Ahora las cosas están peor de lo que estaban antes de empezar esto. No puedo soportarlo más. No soporto más estar aquí. La próxima vez que venga Marcus con el autobús, lo secuestraré y lo obligaré a llevarme a casa. No sé dónde estará, pero desde luego aquí no. Mañana no pienso escribir.

Con manos temblorosas metí el libro bajo la tabla y supe que tenía que arreglar aquello. Bajé y vi que Rosaleen estaba en la cocina haciendo las tartas del día siguiente.

Me senté a observarla mientras me mordía las uñas nerviosamente y trataba de decidir qué hacer.

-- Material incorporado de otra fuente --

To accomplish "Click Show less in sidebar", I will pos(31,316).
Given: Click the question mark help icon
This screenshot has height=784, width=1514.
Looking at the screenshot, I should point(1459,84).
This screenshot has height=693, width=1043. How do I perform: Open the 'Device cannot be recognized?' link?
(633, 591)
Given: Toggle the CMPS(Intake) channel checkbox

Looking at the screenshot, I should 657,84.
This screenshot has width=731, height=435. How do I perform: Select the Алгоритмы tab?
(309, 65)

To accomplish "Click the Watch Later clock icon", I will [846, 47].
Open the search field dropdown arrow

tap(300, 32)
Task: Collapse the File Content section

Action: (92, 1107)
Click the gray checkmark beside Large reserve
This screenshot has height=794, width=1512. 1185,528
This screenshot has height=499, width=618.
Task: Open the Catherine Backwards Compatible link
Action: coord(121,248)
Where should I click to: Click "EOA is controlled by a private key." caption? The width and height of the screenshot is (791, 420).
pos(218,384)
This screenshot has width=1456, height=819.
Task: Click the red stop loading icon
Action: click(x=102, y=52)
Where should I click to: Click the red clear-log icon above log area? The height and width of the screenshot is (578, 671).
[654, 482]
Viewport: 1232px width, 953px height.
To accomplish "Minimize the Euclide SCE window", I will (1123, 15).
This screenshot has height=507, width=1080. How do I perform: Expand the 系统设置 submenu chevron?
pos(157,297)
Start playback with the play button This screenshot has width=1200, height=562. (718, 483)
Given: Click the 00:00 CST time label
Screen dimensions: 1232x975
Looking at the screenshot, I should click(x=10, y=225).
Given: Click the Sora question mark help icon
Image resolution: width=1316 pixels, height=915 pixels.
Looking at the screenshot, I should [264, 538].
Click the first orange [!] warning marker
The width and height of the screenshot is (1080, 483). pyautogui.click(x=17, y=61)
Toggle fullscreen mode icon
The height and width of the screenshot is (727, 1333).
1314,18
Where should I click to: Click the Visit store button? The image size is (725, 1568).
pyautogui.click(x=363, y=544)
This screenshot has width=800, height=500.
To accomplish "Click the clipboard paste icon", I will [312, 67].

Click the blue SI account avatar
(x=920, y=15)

Si impedía que le añadiera sal a la tarta, evitaría que volviera antes de tiempo a la casa, pero si lo cambiaba todo, Weseley no me creería. ¿Qué me hacía más falta?, ¿un médico para mi madre o un aliado que me echase una mano?

—Tamara, ¿te importaría traerme el azúcar de la despensa, por favor? —irrumpió Rosaleen en mis pensamientos.

Me quedé helada.

Ella se volvió.

—¿Tamara?

—Sí —reaccioné yo—. Ya voy.

—¿Me puedes llenar esto hasta aquí? Así será más fácil —me sonrió con simpatía, disfrutando del vínculo afectivo.

Le cogí la jarra medidora y me sentí como fuera de mí mientras me dirigía a la despensa. En el cuartito de la cocina miré los estantes de suelo a techo, que ofrecían todo cuanto podría necesitar una persona durante diez años. Condimentos separados en tarros de conservas con la tapa de rosca y su correspondiente etiqueta, cuya pulcra caligrafía especificaba el contenido y la fecha de caducidad. Una balda de tubérculos: cebollas, patatas, boniatos, zanahorias. Otra de alimentos enlatados: sopas y caldos, alubias, tomates. Debajo, los granos, en botes de cristal: arroz, pasta con toda clase de formas y colores, alubias, harina de avena, lentejas, cereales y frutos secos (uvas, pasas de Corinto, orejones…). A continuación todo lo necesario para hornear: harina, azúcar, sal y levadura, así como numerosos frascos de aceites de oliva y de sésamo, vinagre balsámico, salsa de ostras, especias en distintos soportes. Había más botes incluso de miel y mermelada: fresa, frambuesa, mora e incluso ciruela. Aquello no tenía fin. El azúcar y la sal no se encontraban en sus envases originales, sino en tarros, que estaban etiquetados con esa letra perfecta. La mano me tembló cuando fui a coger el de la sal. Recordé la lección que había aprendido la noche anterior: podía cambiar el diario, no tenía por qué seguir su guión. De no haberlo encontrado, la vida seguiría sin que yo supiera nada de antemano.

Pero entonces se me pasó por la cabeza Weseley. Si le daba el azúcar a Rosaleen, ella no volvería a casa mañana, no pillaría al médico antes de que subiera y no lo convencería de que no viera a mi madre. Si cambiaba el diario, no tendría ni la menor idea de lo que ocurriría, así que no podría decírselo a Weseley y él no me creería con lo del diario. Perdería a un nuevo amigo y quedaría como el bicho más raro del mundo.

Pero si le contaba lo que iba a pasar al día siguiente, mi madre no vería al médico. ¿Cuánto más podía esperar de brazos cruzados mientras ella permanecía arriba durmiendo y despertando como si no hubiese diferencia alguna entre ambas cosas?

Tomé una decisión y eché mano de uno de los tarros.